▶ Activity
In the excerpt on DFG-out kinase models, what full domain RMSD is reported for the DFGmodel models?

[[ Selected excerpt open ]]

Applying the same structural analysis to our DFG-out models, both DFGmodel and MODBASE models have an average TM-Score above 0.85, which indicates a high probability of the same topology and fold,34 with models generated by DFGmodel score being slightly better than MODBASE models (Table 1). The DFGmodel models also have lower full domain RMSD (1.49 Å) than MODBASE models (1.79 Å) (Tables 1, S7, and S8). Notably, the RMSDs of the model-to-crystal comparison are only marginally higher than those of the crystal-to-crystal comparison. At the subdomain level, the DFGmodel models have RMSDs slightly higher than the corresponding RMSDs in crystal-to-crystal comparison. For example, the RMSD of the N-lobe is usually slightly higher (1.42 Å), probably due to the intrinsically flexible loops that frequently found in this subdomain. In summary, DFGmodel models are more accurate than MODBASE models, likely because they capture the rigid body movement of the lobes observed in the DFG-out structures.
DFG-Out Models Distinguish Type-II Inhibitors from Other Molecules
Because Z-DOPE, TM-Score, and RMSD assess the overall quality of the structure, they are not optimal for selecting the best models for virtual screening.35 Therefore, to evaluate whether the DFG-out models are suitable for virtual screening, we examined how well the models distinguish between type-II kinase inhibitors and non-type-II inhibitors (e.g., type-I inhibitors). Our test set included S/T- and Y-kinases representing distinct branches of the kinome tree (Table 2). To examine the potential utility of the DFGmodel-generated models for structure-based studies such as structure-based drug design36 and virtual screening,37 models with larger binding site volume were selected for enrichment evaluation with a data set of type-II ligands (Methods). Specifically, we used the enrichment plot to derive the area under the curve (AUC) and the logarithmic scale of the enrichment plot (logAUC) values that evaluate the enrichment of type-II inhibitors.35,38 Three case studies are presented: first with kinases with DFG-out structures to demonstrate that our models are comparable to known DFG-out crystal structures, followed by two case studies with kinases that do not have a DFG-out crystal structure to illustrate the potential real-world applicability of DFGmodel.

[[ Selected excerpt closed ]]
[[ Study material open ]]

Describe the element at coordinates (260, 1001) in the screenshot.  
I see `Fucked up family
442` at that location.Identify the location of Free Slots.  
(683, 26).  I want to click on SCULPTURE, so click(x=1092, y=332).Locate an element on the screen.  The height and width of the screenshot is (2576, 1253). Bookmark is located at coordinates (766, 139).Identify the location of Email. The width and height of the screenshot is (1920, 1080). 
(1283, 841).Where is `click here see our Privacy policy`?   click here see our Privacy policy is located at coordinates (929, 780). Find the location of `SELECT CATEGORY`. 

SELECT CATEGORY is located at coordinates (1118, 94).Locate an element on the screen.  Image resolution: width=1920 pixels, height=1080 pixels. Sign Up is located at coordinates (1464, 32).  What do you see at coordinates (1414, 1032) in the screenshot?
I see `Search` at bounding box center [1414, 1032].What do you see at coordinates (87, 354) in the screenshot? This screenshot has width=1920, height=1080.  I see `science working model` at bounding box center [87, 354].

[[ Study material closed ]]

▶ Your response
1.49 Å